> [Task description]: None of the pictures should appear; the lines from the line containing "Given: Open Microsoft Edge from the taskbar" through the last line of the listing must be repeated exactly.

■ ■ ■ ■ ■

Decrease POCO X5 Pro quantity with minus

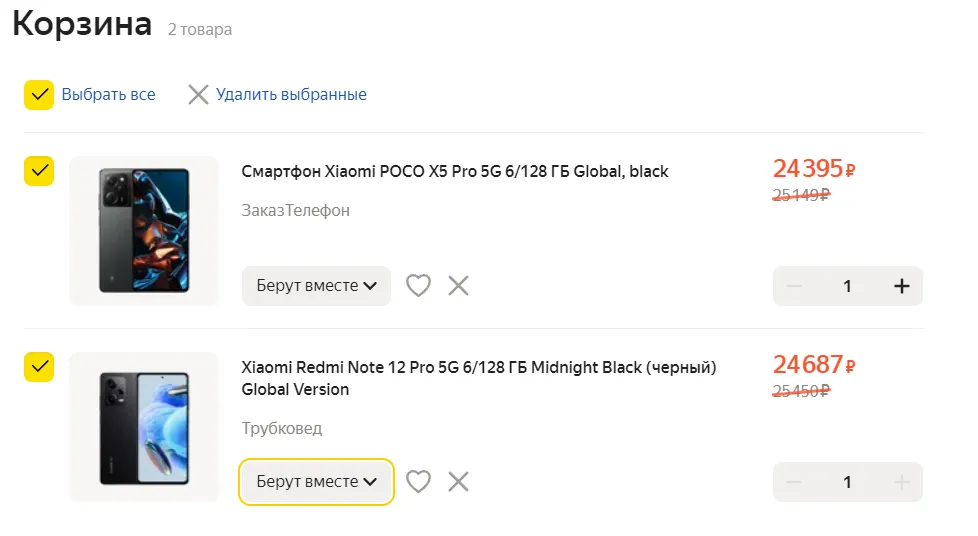coord(795,286)
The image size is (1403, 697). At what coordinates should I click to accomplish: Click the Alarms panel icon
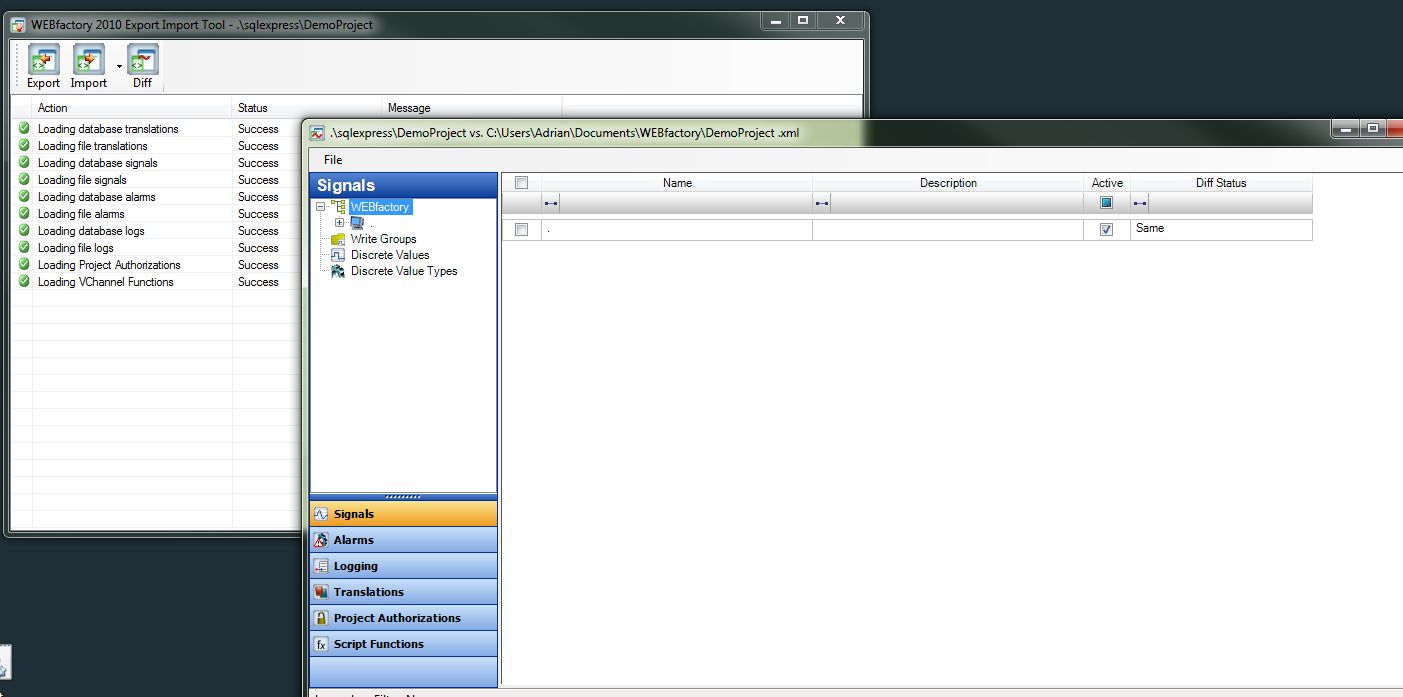tap(321, 540)
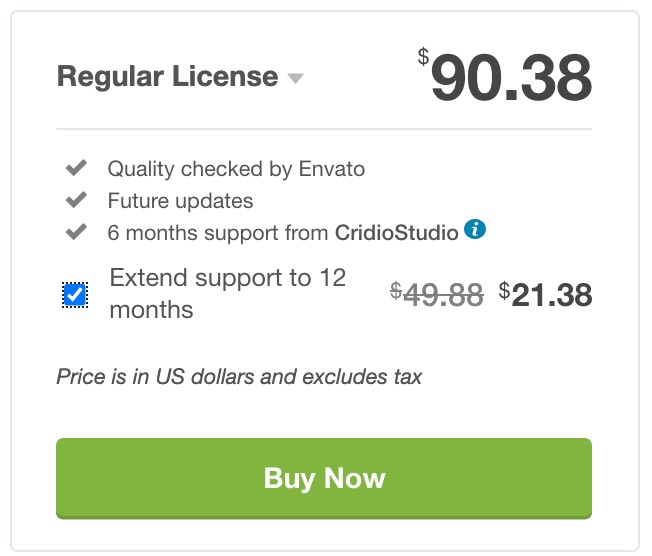652x556 pixels.
Task: Click the dollar sign before 90.38
Action: [423, 57]
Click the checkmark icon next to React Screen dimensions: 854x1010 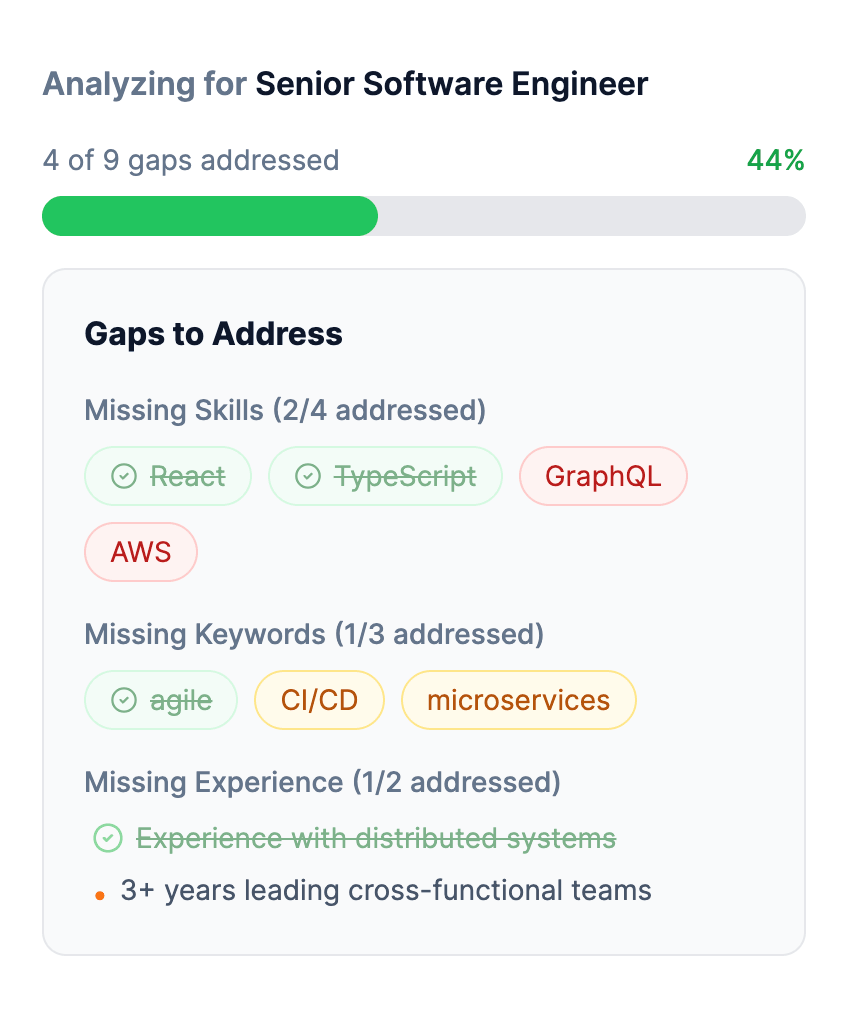[123, 476]
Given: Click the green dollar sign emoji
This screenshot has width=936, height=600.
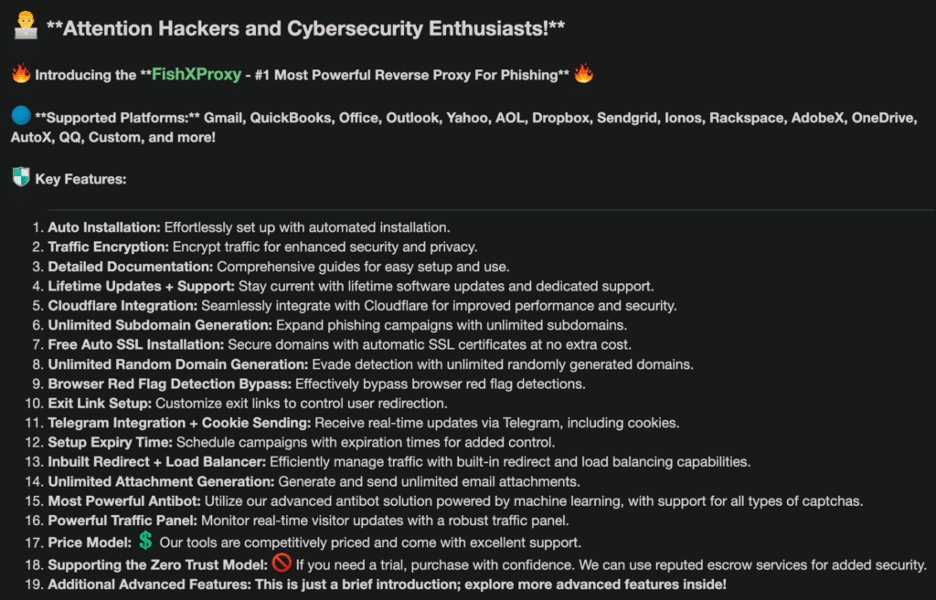Looking at the screenshot, I should (x=146, y=541).
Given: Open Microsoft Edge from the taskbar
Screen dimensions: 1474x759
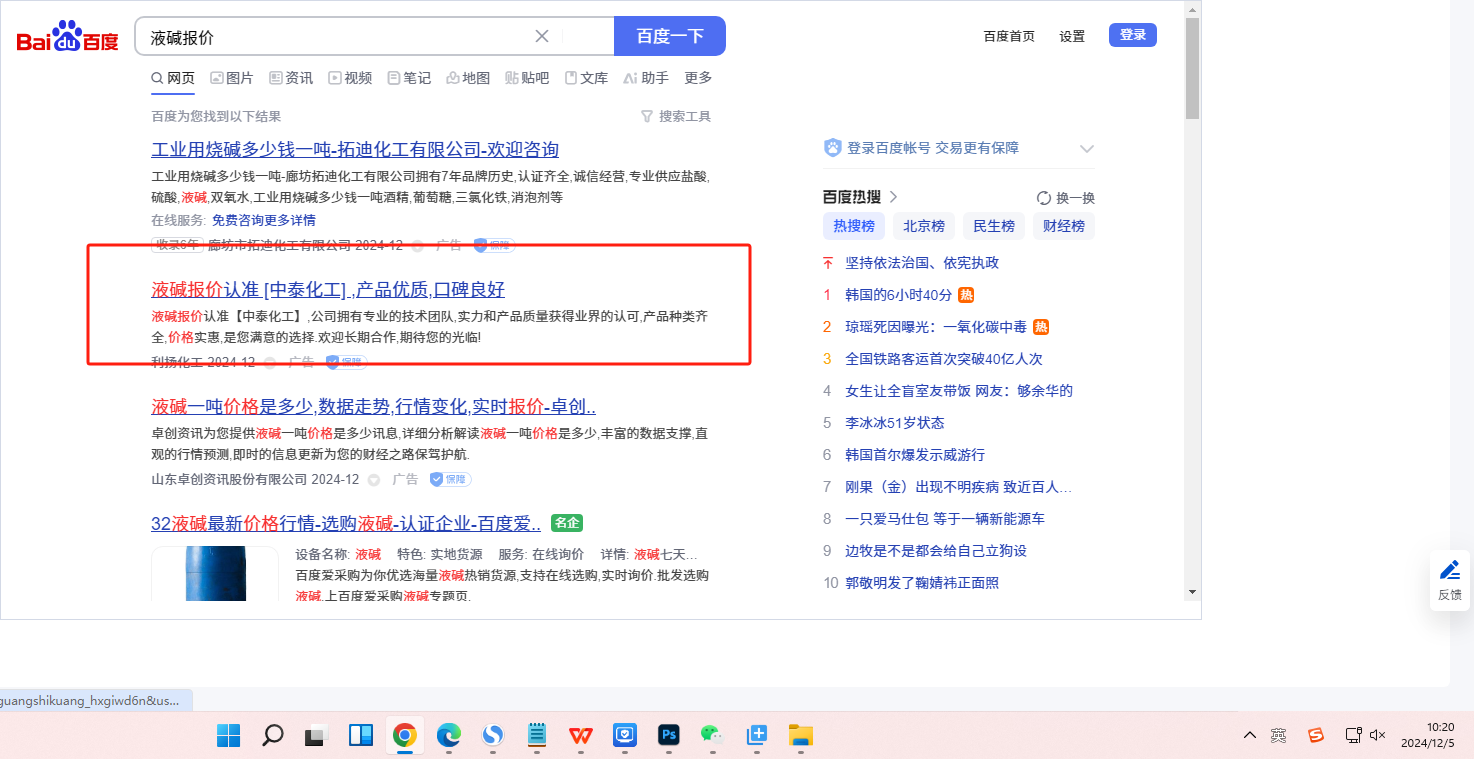Looking at the screenshot, I should coord(448,736).
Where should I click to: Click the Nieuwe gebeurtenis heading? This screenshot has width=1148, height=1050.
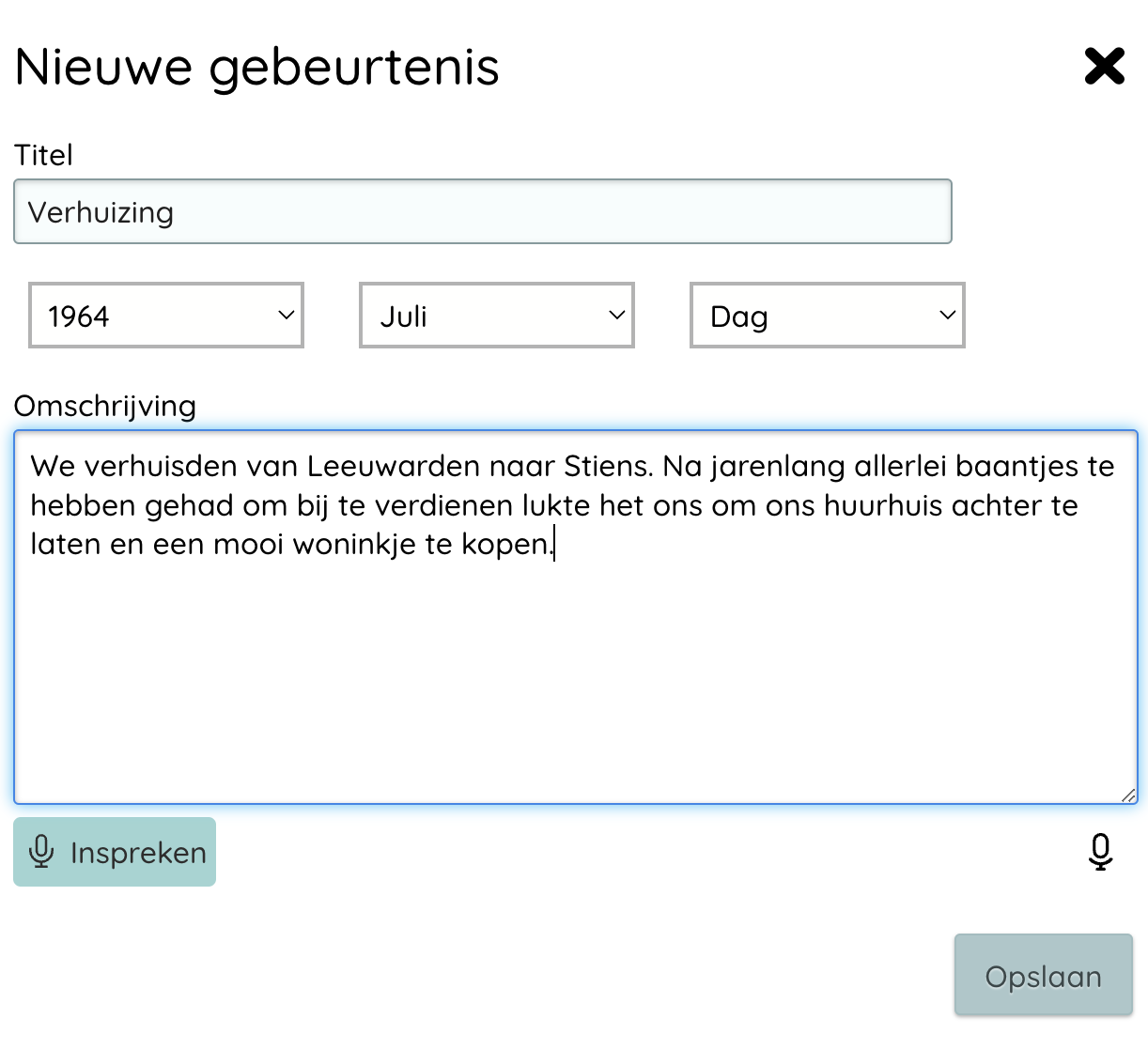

■ ■ ■ ■ ■

> [Exercise output]:
Given: Open Microsoft Edge from the taskbar
Screen dimensions: 1474x759
Looking at the screenshot, I should coord(448,736).
Where should I click to: Click the Nieuwe gebeurtenis heading? This screenshot has width=1148, height=1050.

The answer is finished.